A vibrant, satisfying grain bowl featuring charred coleslaw, fluffy brown rice, turmeric-roasted sweet potatoes, and a zesty, spicy yogurt dressing, perfect for a quick, wholesome meal.

Speedy Healthy Grain Bowl
A vibrant, satisfying grain bowl featuring charred coleslaw, fluffy brown rice, turmeric-roasted sweet potatoes, and a zesty, spicy yogurt dressing, perfect for a quick, wholesome meal.
Ingredients
- 1 cup frozen cooked brown rice
- 1 medium sweet potato peeled and diced
- 0.5 tsp turmeric powder
- 1 tbsp olive oil divided
- to taste salt and black pepper
- 2 cups bagged coleslaw mix
- 0.5 cup plain Greek yogurt
- 1 tbsp fresh lime juice
- 1 tsp sriracha or chili sauce or to taste
- 0.25 tsp garlic powder
- 0.5 cup bell pepper diced
- 0.5 cup canned black beans rinsed and drained
- 0.5 cup canned corn drained
- 2 tbsp fresh cilantro chopped
Instructions
- Preheat oven to 400°F (200°C).

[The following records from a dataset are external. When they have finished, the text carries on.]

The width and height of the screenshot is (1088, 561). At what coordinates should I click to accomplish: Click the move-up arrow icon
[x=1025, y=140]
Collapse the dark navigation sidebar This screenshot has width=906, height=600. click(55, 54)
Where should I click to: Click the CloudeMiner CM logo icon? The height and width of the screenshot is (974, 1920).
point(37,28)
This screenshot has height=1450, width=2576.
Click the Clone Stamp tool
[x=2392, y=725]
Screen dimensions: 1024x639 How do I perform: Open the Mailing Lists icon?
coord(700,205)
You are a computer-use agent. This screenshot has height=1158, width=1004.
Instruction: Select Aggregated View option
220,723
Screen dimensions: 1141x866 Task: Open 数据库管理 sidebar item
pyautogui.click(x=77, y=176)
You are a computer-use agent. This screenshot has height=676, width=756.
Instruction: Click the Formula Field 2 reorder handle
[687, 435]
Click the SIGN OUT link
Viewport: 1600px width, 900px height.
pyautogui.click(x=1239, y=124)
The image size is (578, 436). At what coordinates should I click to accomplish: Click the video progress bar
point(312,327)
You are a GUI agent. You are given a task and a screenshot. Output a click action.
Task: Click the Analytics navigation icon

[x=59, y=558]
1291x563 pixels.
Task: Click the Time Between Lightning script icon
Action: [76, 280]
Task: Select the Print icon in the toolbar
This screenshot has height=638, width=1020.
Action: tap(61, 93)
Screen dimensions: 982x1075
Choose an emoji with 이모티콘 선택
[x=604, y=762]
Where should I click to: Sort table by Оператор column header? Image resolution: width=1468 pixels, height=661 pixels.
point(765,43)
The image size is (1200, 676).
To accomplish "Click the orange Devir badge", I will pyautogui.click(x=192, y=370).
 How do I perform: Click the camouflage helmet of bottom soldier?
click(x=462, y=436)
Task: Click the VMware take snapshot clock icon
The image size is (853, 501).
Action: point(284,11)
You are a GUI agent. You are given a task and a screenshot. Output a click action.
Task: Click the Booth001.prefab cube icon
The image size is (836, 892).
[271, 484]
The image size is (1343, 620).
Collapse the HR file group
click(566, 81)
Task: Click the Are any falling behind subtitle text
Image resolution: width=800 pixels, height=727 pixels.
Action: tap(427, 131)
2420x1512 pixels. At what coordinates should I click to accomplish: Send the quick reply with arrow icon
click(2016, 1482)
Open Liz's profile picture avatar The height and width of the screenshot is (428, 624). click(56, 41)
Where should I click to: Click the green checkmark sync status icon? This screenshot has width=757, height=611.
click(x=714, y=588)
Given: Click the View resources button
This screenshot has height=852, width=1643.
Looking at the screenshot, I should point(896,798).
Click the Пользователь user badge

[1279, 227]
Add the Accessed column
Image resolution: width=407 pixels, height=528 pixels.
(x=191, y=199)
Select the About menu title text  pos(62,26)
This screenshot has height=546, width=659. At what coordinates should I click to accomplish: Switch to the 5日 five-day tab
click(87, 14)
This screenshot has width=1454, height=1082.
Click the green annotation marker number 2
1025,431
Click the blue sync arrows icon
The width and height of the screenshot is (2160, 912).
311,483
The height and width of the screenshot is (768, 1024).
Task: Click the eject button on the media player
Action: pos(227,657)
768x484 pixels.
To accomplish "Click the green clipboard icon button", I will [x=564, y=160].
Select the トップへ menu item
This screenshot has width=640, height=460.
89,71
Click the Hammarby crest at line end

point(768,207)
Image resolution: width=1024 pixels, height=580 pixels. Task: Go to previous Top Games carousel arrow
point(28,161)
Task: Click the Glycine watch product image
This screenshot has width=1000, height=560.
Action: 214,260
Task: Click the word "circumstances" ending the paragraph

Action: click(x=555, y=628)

On a baking sheet, toss the diced sweet potato with 0.5 tbsp olive oil, turmeric powder, salt, and black pepper. Roast for 20-25 minutes, or until tender and lightly caramelized.
- While sweet potatoes roast, prepare the brown rice according to package directions, or microwave frozen brown rice until hot.
- Heat the remaining 0.5 tbsp olive oil in a large non-stick skillet over medium-high heat. Add the coleslaw mix and cook, stirring occasionally, for 3-5 minutes until lightly charred and softened. Remove from heat.
- In a small bowl, whisk together the Greek yogurt, lime juice, sriracha, garlic powder, salt, and pepper to taste for the tangy, spicy yogurt sauce.
- Assemble the bowls: Divide the cooked brown rice among serving bowls. Top with the roasted sweet potatoes, charred coleslaw, diced bell pepper, black beans, and corn.
- Drizzle generously with the spicy yogurt sauce. Garnish with fresh cilantro, if desired, and serve immediately.
Notes
For added protein, consider topping with grilled chicken or pan-fried tofu. Feel free to swap out the bell peppers, corn, and black beans for other favorite vegetables like chopped cucumber, cherry tomatoes, or chickpeas. The yogurt sauce can be made ahead and stored in the fridge for up to 3 days.